:: YOUR INSTRUCTIONS ::
Put every line of the entries below into a numbered list, omitting any blank lines.
START
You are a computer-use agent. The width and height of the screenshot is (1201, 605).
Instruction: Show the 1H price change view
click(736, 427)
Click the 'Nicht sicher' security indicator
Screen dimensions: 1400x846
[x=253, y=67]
END
:: ANSWER ::
1. You are a computer-use agent. The width and height of the screenshot is (1201, 605).
2. Instruction: Show the 1H price change view
3. click(736, 427)
4. Click the 'Nicht sicher' security indicator
5. Screen dimensions: 1400x846
6. [x=253, y=67]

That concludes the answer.